Perdido no Deserto

- Credo! Que grosseirão aquele seu Juvêncio!
- Por quê? O que foi que ele fez?
- Implicou porque eu subi com ele no elevador social.
- Como é que é?
- Pois é. Virou pra mim, com aquela cara de tacho dele: “serviçais devem usar o outro elevador”.
- E você, Helena?
- Fiz que não entendi. Entrei e pronto. O outro tava recolhendo o lixo! Ia ficar esperando!?

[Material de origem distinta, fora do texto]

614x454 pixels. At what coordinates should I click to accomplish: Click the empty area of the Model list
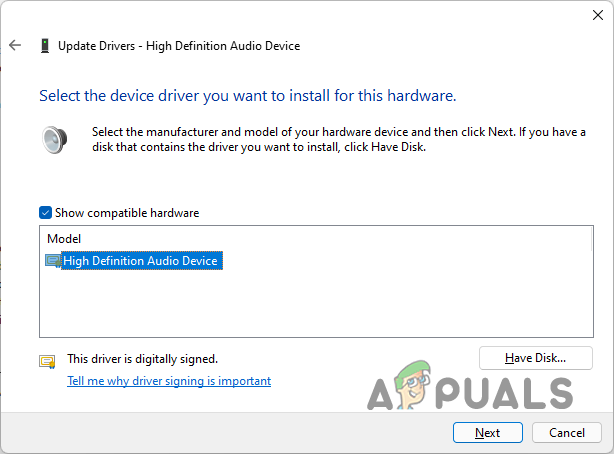[315, 305]
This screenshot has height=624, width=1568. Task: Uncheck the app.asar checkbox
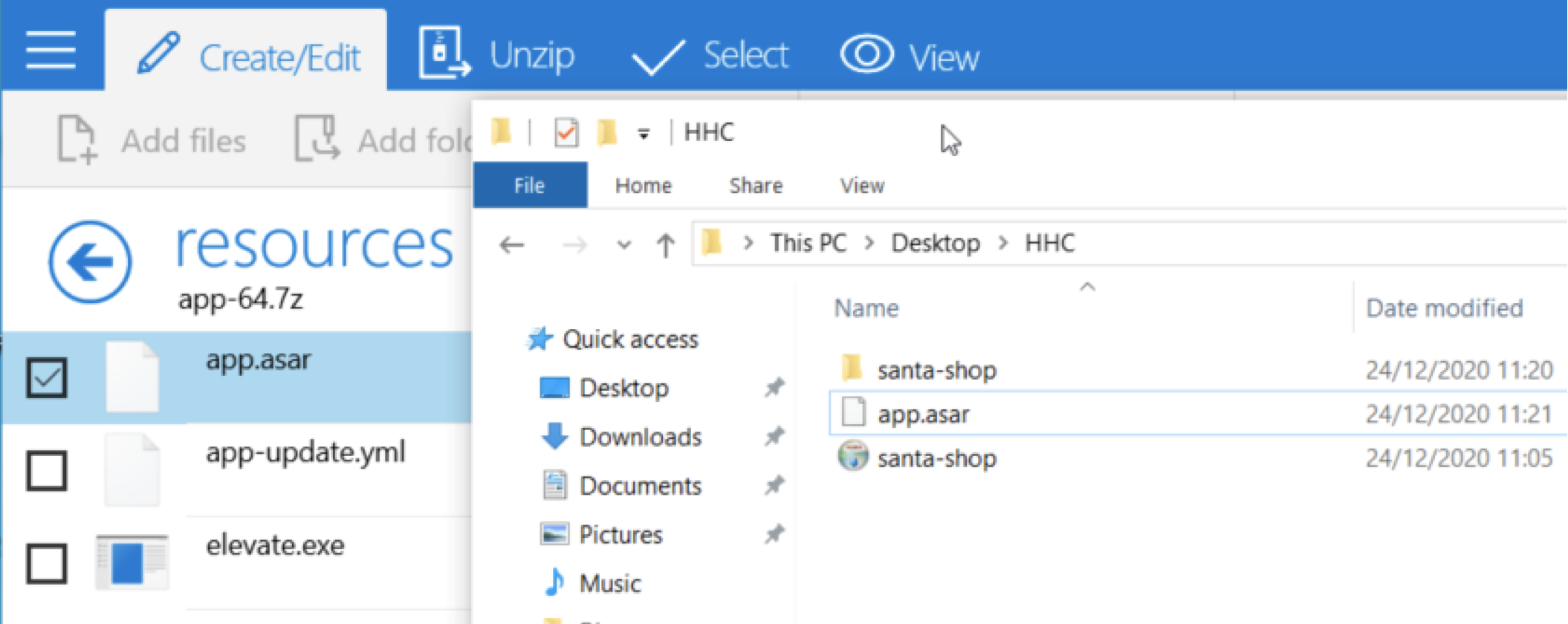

- Tá certa! E ele não falou mais nada?
- Não. Mas, grudou no canto. Parecia que tava com nojo deu. Cheguei a dar uma cheiradinha no sovaco...
- Pra quê, Helena?
- Sei lá! Quis conferir... Vai que o desodorante tava vencido.
- Bobagem, Helena. Você tá mais cheirosa que eu. Acho que ele queria era ficar sozinho.
- Oxe! Vai morar num deserto, ué!
- De certa forma, ele já vive, pobre homem. Um enorme deserto na alma.
- Anhé?
- É, Helena! Ele era muito educado antes.
- Antes do quê?
- Voltando de férias com a esposa e os filhos, ele se envolveu num acidente de carro. Só ele escapou.
- Deus o livre!
- Então, ele ficou assim.
- Coitado.
- Muito. Mas isso não dá a ele o direito de humilhar ninguém. Você fez certo em não ceder.
- Ai, agora já nem sei, dona Zuleica. Eu não sabia disso. E ele tava mesmo incomodado comigo no elevador.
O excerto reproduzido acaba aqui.